(What to do) An exact copy of the lines from the one containing "1568x751 pixels. At" through the last line below is required; include both of those lines and no others.

┌──

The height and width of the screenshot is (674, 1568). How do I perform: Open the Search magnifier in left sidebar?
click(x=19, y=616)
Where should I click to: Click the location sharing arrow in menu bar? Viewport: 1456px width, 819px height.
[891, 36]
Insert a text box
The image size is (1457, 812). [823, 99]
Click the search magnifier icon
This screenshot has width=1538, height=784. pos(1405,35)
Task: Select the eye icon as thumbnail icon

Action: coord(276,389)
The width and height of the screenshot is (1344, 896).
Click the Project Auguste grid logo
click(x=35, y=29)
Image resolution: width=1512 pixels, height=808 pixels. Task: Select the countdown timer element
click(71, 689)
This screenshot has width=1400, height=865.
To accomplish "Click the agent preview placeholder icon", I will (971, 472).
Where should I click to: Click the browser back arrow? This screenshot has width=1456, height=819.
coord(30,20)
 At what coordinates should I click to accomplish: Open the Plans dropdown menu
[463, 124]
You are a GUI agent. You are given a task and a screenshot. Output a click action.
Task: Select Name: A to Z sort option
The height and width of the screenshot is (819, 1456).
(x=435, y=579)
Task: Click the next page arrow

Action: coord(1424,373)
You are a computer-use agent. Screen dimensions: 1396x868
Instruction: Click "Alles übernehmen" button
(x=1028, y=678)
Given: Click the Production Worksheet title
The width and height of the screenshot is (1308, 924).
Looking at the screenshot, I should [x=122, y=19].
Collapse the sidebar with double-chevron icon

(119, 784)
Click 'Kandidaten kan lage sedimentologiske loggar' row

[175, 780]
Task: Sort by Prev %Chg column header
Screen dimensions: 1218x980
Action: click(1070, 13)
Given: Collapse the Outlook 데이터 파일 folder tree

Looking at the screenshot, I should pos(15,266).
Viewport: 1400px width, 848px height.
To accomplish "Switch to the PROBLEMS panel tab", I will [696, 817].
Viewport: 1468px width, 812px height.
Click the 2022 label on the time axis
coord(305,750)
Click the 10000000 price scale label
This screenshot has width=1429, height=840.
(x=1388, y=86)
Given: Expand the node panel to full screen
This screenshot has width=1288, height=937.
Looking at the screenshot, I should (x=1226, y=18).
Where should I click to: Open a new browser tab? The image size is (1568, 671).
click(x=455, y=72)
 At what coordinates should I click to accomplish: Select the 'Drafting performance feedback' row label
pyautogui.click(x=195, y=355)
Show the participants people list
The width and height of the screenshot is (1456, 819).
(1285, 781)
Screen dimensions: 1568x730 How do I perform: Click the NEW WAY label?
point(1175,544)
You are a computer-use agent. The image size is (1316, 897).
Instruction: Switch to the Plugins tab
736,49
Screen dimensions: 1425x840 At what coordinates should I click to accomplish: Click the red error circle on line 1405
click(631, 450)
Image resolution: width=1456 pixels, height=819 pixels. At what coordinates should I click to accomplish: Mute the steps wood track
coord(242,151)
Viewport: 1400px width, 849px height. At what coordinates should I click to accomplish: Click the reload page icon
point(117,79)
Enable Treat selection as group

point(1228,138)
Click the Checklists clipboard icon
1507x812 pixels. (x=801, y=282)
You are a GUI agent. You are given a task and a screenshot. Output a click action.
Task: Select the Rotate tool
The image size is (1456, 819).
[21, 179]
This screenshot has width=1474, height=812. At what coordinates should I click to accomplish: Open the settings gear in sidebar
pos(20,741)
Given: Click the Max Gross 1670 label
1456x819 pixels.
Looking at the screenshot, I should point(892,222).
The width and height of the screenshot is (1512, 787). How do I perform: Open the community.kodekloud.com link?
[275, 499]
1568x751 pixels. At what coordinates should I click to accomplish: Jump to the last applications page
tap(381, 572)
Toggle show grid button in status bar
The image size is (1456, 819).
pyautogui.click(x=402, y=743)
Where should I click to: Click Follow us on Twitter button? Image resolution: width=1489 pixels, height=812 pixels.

└──

(Expected output)
1568x751 pixels. At what coordinates should I click to accomplish: Jump to the last applications page
tap(381, 572)
Toggle show grid button in status bar
The image size is (1456, 819).
pyautogui.click(x=402, y=743)
Where should I click to: Click Follow us on Twitter button? Image resolution: width=1489 pixels, height=812 pixels.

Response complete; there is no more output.